Your goal: Your output should be everything below from the line containing "You are a computer-use" down to the line containing "This screenshot has width=656, height=377.", both ends included, copied exactly, with pictures left out.

-- -- --

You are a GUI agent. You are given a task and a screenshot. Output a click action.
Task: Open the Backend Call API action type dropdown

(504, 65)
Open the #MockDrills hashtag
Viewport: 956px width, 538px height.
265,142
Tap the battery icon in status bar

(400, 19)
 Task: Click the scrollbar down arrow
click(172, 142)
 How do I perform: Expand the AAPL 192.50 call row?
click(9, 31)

-- -- --

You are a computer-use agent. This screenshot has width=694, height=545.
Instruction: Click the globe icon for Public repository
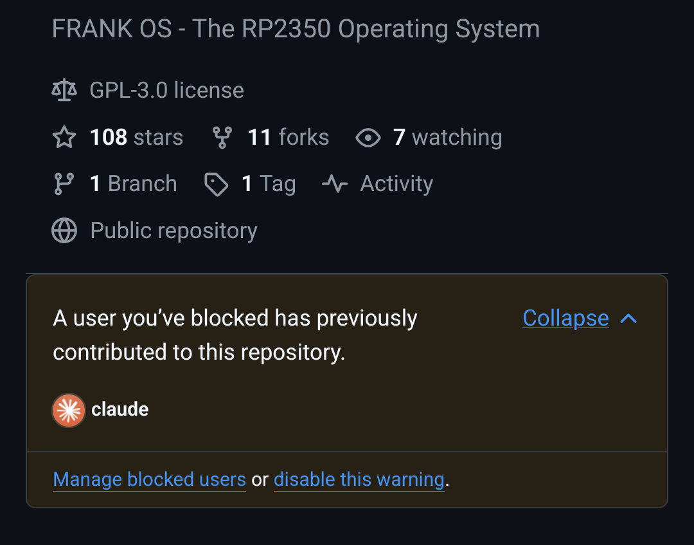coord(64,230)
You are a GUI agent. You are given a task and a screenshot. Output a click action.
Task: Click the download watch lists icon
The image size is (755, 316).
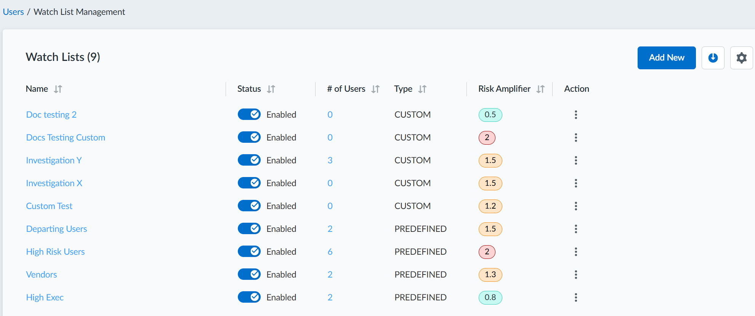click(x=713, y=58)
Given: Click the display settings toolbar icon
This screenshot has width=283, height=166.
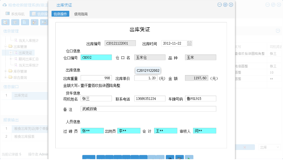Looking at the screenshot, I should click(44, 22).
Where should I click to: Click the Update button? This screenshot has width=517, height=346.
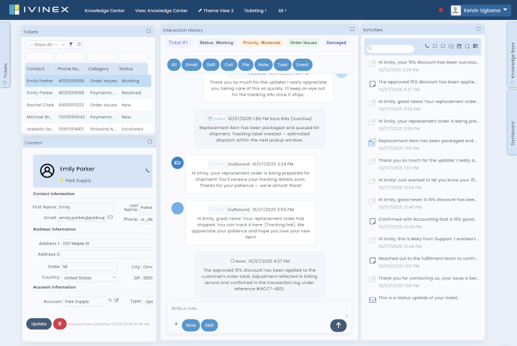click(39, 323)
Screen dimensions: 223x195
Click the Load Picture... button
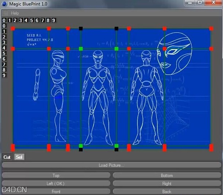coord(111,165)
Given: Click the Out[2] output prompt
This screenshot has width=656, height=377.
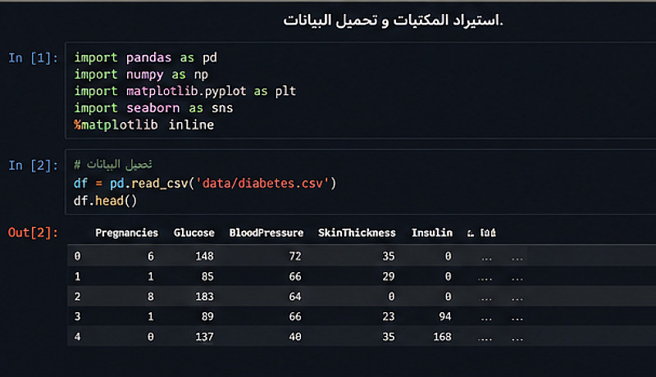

-- -- --

Reply to the exercise:
You are a computer-use agent. This screenshot has width=694, height=545.
Instruction: Click the globe icon for Public repository
coord(64,230)
You are a GUI agent. You are given a task and a screenshot. Output a click action.
Task: Click the download watch lists icon
The image size is (755, 316).
click(x=713, y=58)
Given: Click the display settings toolbar icon
This screenshot has width=283, height=166.
Looking at the screenshot, I should click(44, 22).
Where should I click to: Click the Update button? This screenshot has width=517, height=346.
click(39, 323)
Screen dimensions: 223x195
Click the Load Picture... button
coord(111,165)
Given: Click the Out[2] output prompt
This screenshot has width=656, height=377.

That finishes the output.